Ingrid didn't have to worry about hiding her wings at the old broken down cafe. No one ever came there. It was one of the only places she felt she could truly be herself. Even among her own, she had to pretend to be a different version of herself to avoid the mockery and disdain. As she gently walked across broken glass, cherishing the crunch, she plopped down into the rubble and opened her favorite book. Deeply engrossed in her book, she almost didn't hear the cat when it jumped onto the table. Ingrid sighed, "Can't I get just a little bit of peace? Why are you here, Alex?"
by Beth A.
***
$200 was cheap, but not this cheap. The ad at the cafe read, "Quaint one-bedroom flat available for rent," but as Brielle walked through the doorway of the decrepit building (sans an actual door), all she could think was, What a dump. Glass littered the floor and dirt covered every surface. There were mounds of dusty looking objects piled near the door. Upon closer inspection, Brielle realized they were heaps of books with yellowed pages and broken spines that looked as if someone had dumped them there and then proceeded to trample all over them.
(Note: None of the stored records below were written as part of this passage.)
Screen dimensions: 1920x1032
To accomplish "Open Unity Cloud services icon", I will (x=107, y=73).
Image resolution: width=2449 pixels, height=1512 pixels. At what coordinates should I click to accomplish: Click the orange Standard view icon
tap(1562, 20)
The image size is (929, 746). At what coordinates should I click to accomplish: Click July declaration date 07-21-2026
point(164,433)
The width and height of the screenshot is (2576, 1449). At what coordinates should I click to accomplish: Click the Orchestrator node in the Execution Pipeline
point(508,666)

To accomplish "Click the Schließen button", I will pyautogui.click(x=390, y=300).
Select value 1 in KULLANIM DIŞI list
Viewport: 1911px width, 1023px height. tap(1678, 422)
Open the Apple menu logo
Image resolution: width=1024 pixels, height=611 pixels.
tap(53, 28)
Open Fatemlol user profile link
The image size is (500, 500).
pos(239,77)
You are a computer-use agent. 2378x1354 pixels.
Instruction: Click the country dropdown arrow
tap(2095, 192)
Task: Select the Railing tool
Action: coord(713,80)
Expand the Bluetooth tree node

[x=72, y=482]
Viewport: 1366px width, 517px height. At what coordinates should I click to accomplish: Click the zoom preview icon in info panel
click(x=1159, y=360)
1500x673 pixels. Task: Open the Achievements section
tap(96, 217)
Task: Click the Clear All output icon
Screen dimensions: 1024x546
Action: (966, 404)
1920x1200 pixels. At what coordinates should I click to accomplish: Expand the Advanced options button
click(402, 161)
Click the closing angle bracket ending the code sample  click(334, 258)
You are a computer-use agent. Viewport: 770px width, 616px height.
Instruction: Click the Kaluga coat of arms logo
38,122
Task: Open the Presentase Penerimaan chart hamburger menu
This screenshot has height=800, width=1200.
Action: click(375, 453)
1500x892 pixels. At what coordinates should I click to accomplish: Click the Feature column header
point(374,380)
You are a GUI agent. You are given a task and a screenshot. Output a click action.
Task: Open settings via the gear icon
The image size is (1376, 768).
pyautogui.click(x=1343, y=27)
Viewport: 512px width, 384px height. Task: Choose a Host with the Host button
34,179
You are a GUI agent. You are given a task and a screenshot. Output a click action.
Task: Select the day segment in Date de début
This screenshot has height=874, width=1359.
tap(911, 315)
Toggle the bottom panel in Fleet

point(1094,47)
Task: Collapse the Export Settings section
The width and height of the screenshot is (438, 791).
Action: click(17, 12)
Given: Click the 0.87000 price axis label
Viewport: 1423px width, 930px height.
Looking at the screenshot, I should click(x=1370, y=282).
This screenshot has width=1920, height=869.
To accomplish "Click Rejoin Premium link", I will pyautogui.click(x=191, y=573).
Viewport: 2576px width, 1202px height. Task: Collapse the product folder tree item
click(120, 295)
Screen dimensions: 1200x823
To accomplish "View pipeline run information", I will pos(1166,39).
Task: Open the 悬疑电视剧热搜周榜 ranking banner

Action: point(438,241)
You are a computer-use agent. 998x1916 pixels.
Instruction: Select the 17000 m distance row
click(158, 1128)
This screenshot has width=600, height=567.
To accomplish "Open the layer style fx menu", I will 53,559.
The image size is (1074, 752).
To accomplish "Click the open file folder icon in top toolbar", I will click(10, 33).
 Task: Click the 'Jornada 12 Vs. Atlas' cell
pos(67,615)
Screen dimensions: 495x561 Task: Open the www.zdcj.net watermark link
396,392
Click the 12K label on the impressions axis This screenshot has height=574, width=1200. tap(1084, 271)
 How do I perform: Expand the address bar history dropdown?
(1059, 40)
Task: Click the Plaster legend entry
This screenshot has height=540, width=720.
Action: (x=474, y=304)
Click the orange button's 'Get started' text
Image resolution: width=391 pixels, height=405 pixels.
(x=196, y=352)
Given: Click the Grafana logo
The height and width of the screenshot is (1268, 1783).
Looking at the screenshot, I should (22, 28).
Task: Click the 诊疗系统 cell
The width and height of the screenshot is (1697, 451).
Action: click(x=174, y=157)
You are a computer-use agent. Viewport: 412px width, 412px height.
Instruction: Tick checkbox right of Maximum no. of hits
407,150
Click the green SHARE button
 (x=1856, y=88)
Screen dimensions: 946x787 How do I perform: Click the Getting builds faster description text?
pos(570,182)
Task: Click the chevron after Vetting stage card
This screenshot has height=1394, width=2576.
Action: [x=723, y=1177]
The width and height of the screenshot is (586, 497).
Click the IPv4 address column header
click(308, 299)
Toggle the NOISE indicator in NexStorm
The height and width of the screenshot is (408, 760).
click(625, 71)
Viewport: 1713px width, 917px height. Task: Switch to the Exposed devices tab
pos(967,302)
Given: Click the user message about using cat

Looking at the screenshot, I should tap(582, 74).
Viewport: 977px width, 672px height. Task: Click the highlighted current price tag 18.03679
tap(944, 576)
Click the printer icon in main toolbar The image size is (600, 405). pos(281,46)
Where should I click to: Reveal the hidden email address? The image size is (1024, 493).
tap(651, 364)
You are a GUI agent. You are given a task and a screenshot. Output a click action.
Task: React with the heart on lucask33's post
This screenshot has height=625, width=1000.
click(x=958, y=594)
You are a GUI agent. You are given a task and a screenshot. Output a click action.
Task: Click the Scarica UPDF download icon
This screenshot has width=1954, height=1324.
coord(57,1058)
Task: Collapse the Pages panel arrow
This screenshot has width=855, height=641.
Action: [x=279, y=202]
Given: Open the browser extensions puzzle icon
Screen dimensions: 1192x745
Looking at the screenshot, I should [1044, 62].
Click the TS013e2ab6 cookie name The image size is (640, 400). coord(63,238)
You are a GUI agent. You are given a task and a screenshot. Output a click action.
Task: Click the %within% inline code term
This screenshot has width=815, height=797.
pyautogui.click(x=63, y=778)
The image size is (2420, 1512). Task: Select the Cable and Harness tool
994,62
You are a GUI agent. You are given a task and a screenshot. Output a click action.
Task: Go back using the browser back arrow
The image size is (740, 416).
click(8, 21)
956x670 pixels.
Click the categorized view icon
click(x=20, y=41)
She shook her head, disgusted at the state of the building and the false advertising that led her here. That ad was an absolute mockery! I'm going back to the cafe and demanding they take it down at once. As she turned to walk out of the room and back to her car though, the heel of her boot caught on something slick. Her body pitched forward and Brielle fell to the ground. Luckily, her hands broke her fall and kept her from hitting her face on the hard floor. As she lifted the palm of her scraped hand and started to stand up, she noticed what she'd slipped on. See-through wings, the likes of which she'd only ever read about in fairy tales, lay glittering on the ground. They would have been pretty, almost magical, if not for the dark blood that coated the tips of each one. Brielle screamed, the sound reverberating through the room, and scrambled to her feet. She turned and ran in the opposite direction, seeking out a different exit. Her eyes alighted on another door, one she hadn't noticed until now. She was all the way across the room and nearly to the door when she stopped cold in her tracks. It's a hallucination. You're panicked and imagining things. Brielle was sure she wasn't though. Bile rose up in her throat, blocking out her ability to scream. Hung from the doorframe was a dead chicken, its pungent smell so strong she could smell it from where she stood. Although the chicken was strange, it wasn't the sight of the dead fowl that caused the hair on her arms to rise. It was the object underneath it, a life-size doll dressed in black. As the doll started to move, Brielle had one last thought before panic threatened to engulf her completely: This is what nightmares are made of.
by Emily Alfano
***
"Do you remember, darling, that cafe where you used to touch your feet against mine under the table, and I just wished you would kiss my cheek? You had a book on 'South Bridge Vaults of Edinburgh' that my fingers scavenged through at least once or twice, but it was such a mockery to the poltergeist on the fourth floor. I close my eyes now, touching scorched walls, broken glass crunching beneath my boots, and we've left so much hope at the door. You will never hold my backside at night again, alone in your bed, where I may have been missing wings, but I was still your angel. I'm not sorry that your bones poke up beneath the ash, but I'm afraid that you don't understand--we have burned to pieces as much as this cafe."